Copy out all of the records below, swapping "Where should I click to" for "Where do I click to" and leaving everything else as it is. Omit the pictures.

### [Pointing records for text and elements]
»»

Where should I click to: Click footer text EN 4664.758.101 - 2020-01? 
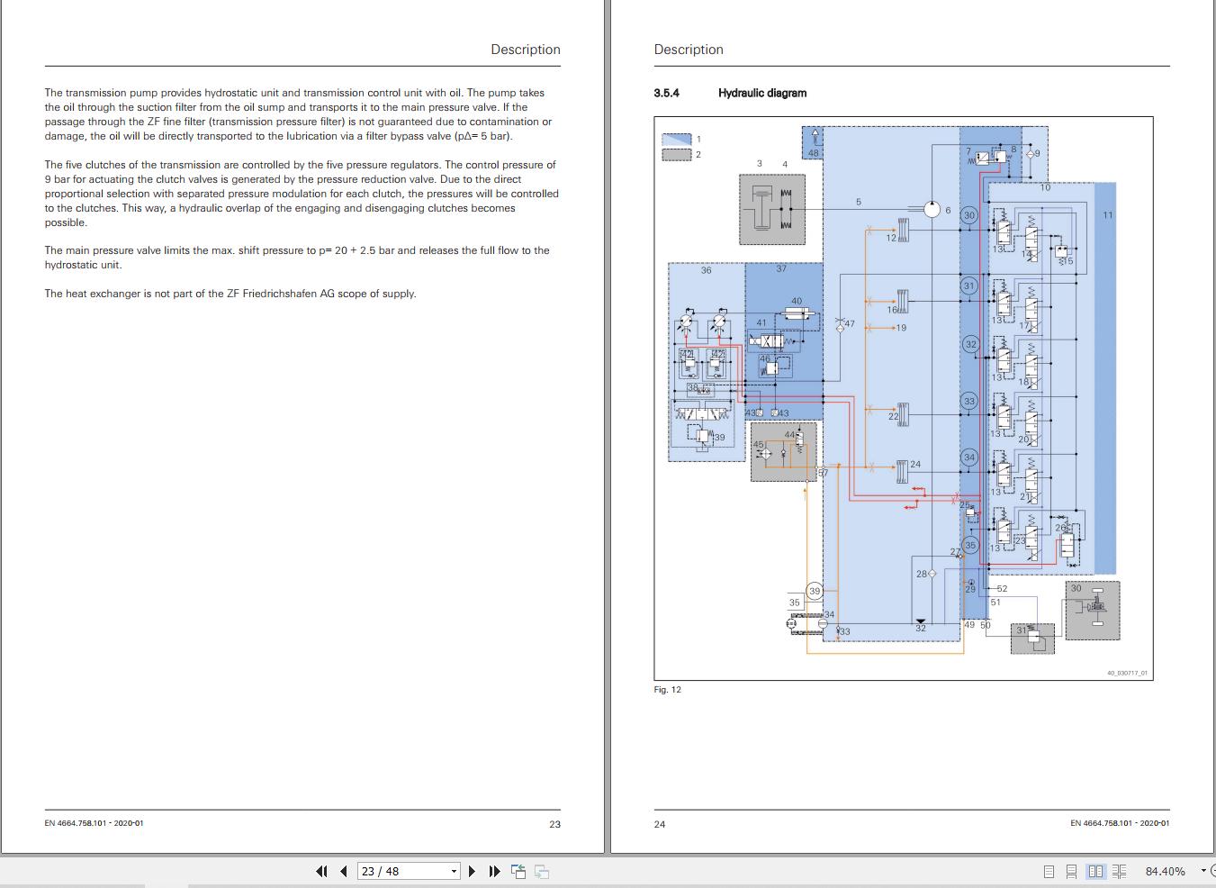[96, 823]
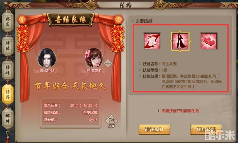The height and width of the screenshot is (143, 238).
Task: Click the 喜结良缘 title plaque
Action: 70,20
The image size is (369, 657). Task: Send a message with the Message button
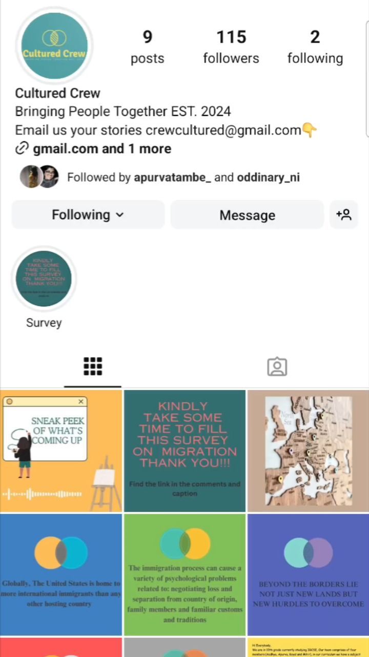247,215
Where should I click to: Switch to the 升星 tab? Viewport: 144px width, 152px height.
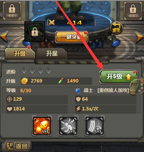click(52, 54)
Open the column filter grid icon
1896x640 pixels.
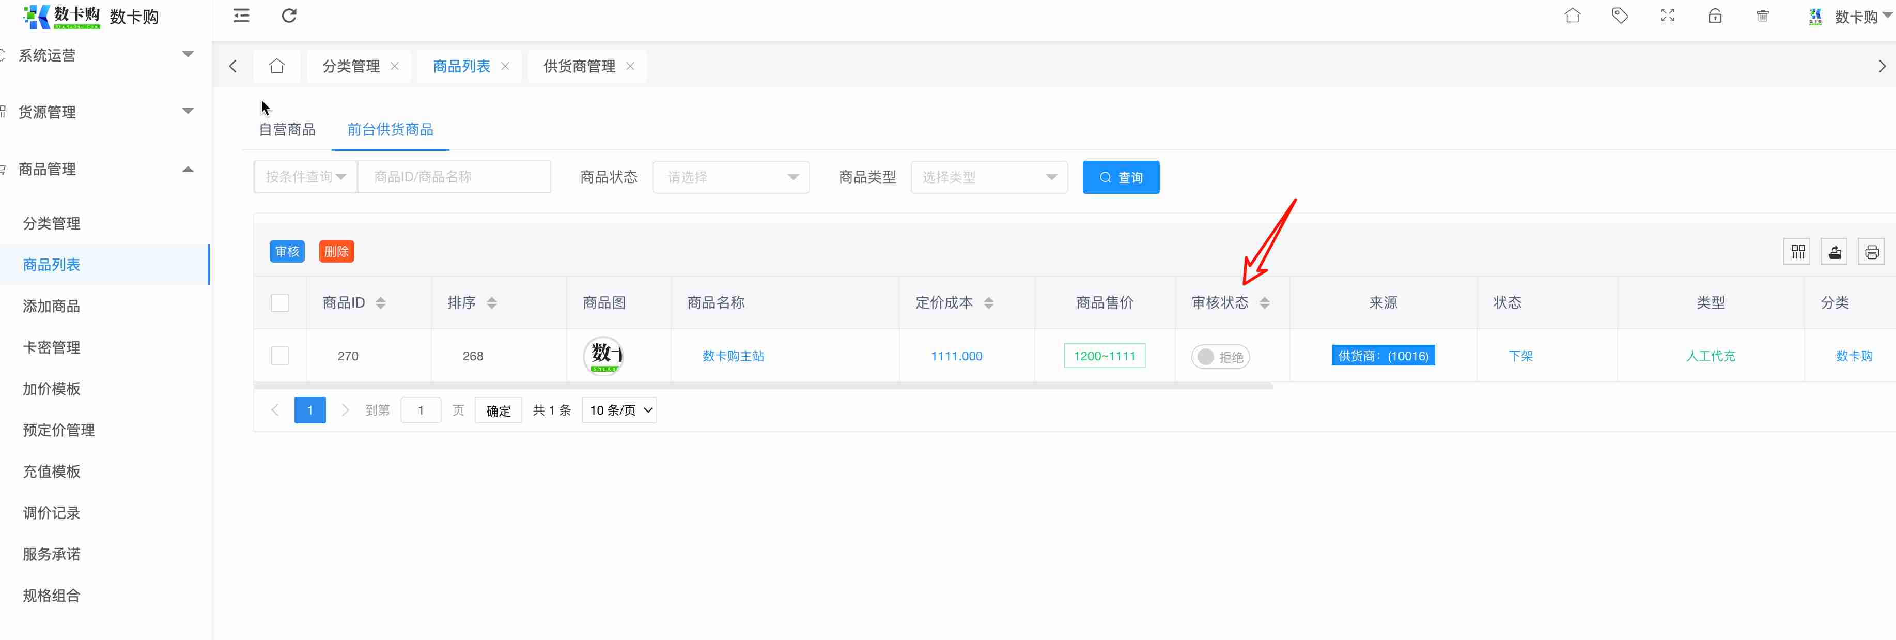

««

### [Task answer]
Where do I click to: Click footer text EN 4664.758.101 - 2020-01? 
[96, 823]
The height and width of the screenshot is (143, 238).
Task: Click the 喜结良缘 title plaque
Action: 70,20
The image size is (369, 657). Task: Send a message with the Message button
247,215
Where do I click to: Switch to the 升星 tab? Viewport: 144px width, 152px height.
click(52, 54)
Open the column filter grid icon
1896x640 pixels.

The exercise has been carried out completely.